Job boards, only post jobs on behalf of the companies who come to them looking to advertise jobs online.

  • GlassdoorThis site is a job board with a twist. In addition to job postings, they offer a large database of company reviews submitted by employees to give job seekers insights into a company’s work conditions, interview processes, salaries, and benefits. Read reviews with a “grain of salt”.
  • LinkedIn This top networking site is a job board that enables you to find jobs through your extended network. Additionally, you can join groups, participate in conversations, and follow companies you find interesting and relevant to your job search.
  • ZipRecruiterAside from being a job search engine, we have a wonderful collection of content that is strictly educational, all of which are completely free of charge to share or reference any way you consider useful. ZipRecruiter Salary Calculator & ZipRecruiter Job Market Insights & Resource Hub
  • Monster
  • CareerBuilder
  • Job.com 
  • WayUp

Non-Profit Job Boards to check out:

Whether using a job board or job aggregator, most sites have developed ways for you to save your searches, receive email alerts, and upload your resume. Use all of the services offered, as long as they are FREE!

Considering an alternative or “gap” experience? Whatever your motivation, gap experiences can be life-changing! Do you want something structured or freewheeling? Do you want to climb a mountain or work with children?  Is this a time to work in a lab or volunteer at an animal hospital? Would you like to become fluent in a language, understand the inner workings of health care, or meet decision-makers in Washington, D.C.? You can do all those and more on a gap.

Use this action plan & mind map exercise to explore your motivations for pursuing gap experiences.

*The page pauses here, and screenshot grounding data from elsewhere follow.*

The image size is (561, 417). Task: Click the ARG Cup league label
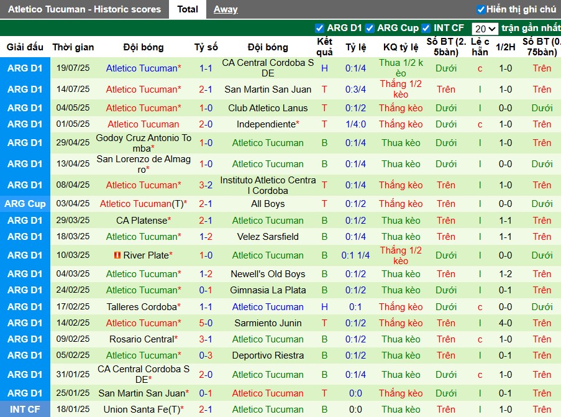click(x=25, y=204)
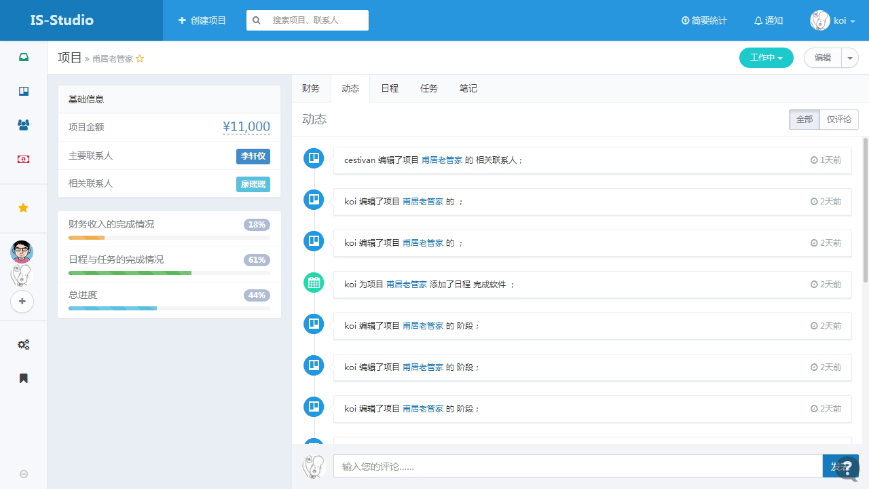This screenshot has width=869, height=489.
Task: Click the 总进度 progress bar
Action: click(169, 308)
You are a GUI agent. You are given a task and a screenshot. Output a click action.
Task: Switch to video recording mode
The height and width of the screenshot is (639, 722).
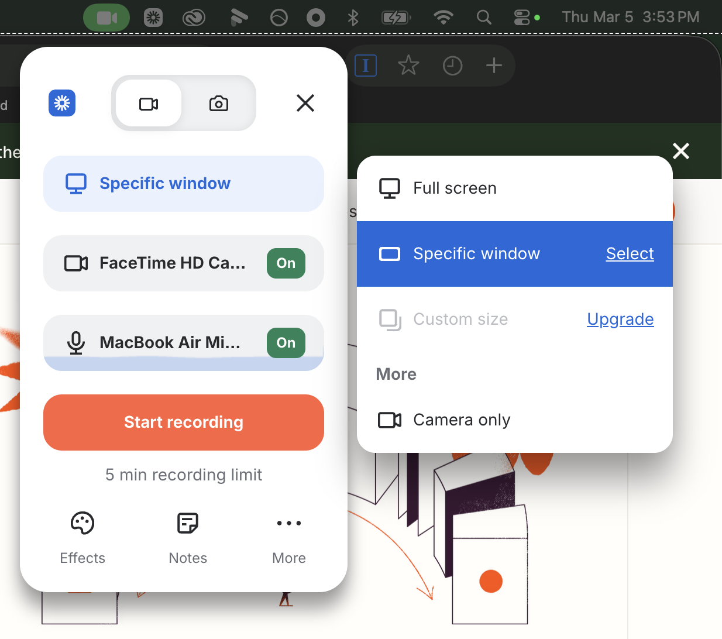tap(148, 103)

Find a list of Gap Experiences here

  • MYTH: “Gap experiences last a year.”
    • Fact – A gap experience can be whatever length works with your plan. It could be 3-6 months of work and travel, interning, or participation in a political campaign or community service program.
  • MYTH: “Gap experiences are exotic.”
    • Fact – The largest percentage of students taking gap year experiences spent their time in the US. Gap experiences range from teaching, advocacy, community engagement, conservation/environment, study abroad and many more options you can investigate.
  • MYTH: “Gap experiences are a resume killer”
    • Fact – Actually, gap experiences provide opportunities to gain a wide range of new skills and achieve successes/ overcome challenges you may not face in other circumstances. It may give you the time you need to further explore your interests and develop a deeper purpose for your future.
  • MYTH: “Gap experiences are out of reach financially.”
    • Fact – Many programs offer stipends, fellowships, housing, and other support. Each opportunity is different and it’s important to research the financial support available before assuming that a gap experience is not viable.
  • Myth: “Gap experiences are for college grads who are burnt out, unmotivated or unsure about their career path.”
    • Fact – Whether you spend the year traveling, volunteering, working, or all three, participants who have completed a gap year are often revitalized and ready for the next stage of their career. Gap years are full of endless options for people from every background and vocation — you just have to find the opportunity that best fits you.